The findings demonstrate a new AS-ALD paradigm on 2D lateral superlattices where selectivity arises from precursor physisorption and surface diffusion kinetics rather than chemisorption reactions. The MoSe2 valleys, created by periodic compressive strain and curvature, act as kinetic basins that concentrate TMA via stronger adsorption, faster diffusion into the valleys, and slower desorption, leading to preferential nucleation and growth only on the MoSe2 stripes. This mechanism explains the observed periodic initial nucleation, the strict selectivity even for highly reactive TMA, and the dependence on temperature and MoS2 width.

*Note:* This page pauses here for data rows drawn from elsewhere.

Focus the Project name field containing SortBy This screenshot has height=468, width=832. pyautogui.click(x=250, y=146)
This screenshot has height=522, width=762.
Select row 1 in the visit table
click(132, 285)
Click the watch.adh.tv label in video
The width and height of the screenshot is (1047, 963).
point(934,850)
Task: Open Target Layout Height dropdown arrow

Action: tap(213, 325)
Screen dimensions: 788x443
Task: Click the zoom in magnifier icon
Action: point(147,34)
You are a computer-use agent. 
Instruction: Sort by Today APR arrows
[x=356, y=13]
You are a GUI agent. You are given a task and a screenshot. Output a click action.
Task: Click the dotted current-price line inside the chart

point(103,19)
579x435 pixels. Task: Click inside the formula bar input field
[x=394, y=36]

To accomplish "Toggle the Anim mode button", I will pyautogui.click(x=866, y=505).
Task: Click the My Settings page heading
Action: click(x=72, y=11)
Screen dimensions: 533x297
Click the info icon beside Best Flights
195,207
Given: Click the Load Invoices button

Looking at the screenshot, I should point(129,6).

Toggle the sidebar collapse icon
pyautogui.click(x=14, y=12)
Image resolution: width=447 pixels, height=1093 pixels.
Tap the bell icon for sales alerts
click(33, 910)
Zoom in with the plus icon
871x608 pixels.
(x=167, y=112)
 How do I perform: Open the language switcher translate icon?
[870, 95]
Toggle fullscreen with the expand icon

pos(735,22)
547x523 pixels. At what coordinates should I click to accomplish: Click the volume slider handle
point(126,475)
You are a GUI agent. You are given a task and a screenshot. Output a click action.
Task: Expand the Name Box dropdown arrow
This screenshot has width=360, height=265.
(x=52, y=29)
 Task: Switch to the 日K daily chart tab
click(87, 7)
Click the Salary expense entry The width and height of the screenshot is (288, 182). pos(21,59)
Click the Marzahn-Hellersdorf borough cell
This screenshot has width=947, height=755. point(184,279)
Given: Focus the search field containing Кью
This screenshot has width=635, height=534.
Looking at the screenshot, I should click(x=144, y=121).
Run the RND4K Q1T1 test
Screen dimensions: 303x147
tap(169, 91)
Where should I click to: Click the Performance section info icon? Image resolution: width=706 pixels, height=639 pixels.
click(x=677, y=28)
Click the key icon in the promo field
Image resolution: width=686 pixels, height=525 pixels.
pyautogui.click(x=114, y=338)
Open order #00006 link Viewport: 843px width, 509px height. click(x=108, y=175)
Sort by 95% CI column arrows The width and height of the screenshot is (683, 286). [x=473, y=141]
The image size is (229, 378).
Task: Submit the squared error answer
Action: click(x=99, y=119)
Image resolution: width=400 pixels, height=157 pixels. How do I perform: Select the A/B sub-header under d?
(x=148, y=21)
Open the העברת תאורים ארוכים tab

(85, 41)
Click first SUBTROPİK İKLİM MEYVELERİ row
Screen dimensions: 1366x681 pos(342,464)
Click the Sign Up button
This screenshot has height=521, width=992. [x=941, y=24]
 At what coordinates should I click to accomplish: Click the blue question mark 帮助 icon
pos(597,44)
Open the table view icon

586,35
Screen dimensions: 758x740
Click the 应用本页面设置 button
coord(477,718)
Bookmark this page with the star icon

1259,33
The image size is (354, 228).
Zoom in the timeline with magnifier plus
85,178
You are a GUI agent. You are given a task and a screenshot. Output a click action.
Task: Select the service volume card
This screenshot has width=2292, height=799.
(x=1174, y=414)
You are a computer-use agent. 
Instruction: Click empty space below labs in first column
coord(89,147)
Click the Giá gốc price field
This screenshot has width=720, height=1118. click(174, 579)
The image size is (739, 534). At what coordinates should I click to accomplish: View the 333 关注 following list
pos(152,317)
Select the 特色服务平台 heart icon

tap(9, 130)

The approach achieves sub-10 nm half-pitch patterns and is broadly compatible with multiple materials and TMD systems (including WS2–WSe2), offering a bottom-up route to nanoscale patterning beyond the limits of CAS-ALD and optical lithography. These results are relevant to advanced nanoelectronic device integration where precise placement of dielectrics and metals on 2D semiconductors at extreme scales is required.
This work introduces superlattice-based AS-ALD (SAS-ALD) on monolayer 2D lateral TMD superlattices, achieving selective deposition on MoSe2 with sub-10 nm half-pitch resolution. The selectivity mechanism is governed by differences in adsorption, diffusion, and desorption of ALD precursors driven by periodic strain and curvature, rather than surface reactions or defects. The method supports selective deposition of oxides and metals (Al2O3, HfO2, Ru, Sb2Se3, Te) and is extendable to other lateral superlattice systems (e.g., WS2–WSe2). The authors anticipate further downscaling and envisage integration of 2D/3D nanoscale device architectures, such as TMD nanoribbons and short-channel devices with selectively deposited gate oxides and contacts. Future work should focus on optimizing the materials properties of AS-ALD films, improving global alignment (e.g., via epitaxy), expanding precursor sets, and refining process windows for robust manufacturability.
Selectivity degrades at lower ALD temperatures (e.g., 140–110 °C) due to reduced diffusion lengths and increased residence/collision on MoS2, leading to undesired deposition. Wider MoS2 stripes increase the diffusion distance and promote nucleation on MoS2. On amorphous Si/SiO2 substrates, superlattice flakes are randomly oriented, yielding non-aligned line patterns; epitaxial sapphire is needed for aligned arrays. CVD-grown TMDs contain defects (e.g., chalcogen vacancies), though defect-mediated reactions were shown not to govern selectivity. Simulation constraints include MD conducted at low temperatures and DFT models on subsets/idealized strain fields, which may not capture all experimental complexities, though trends align with observations.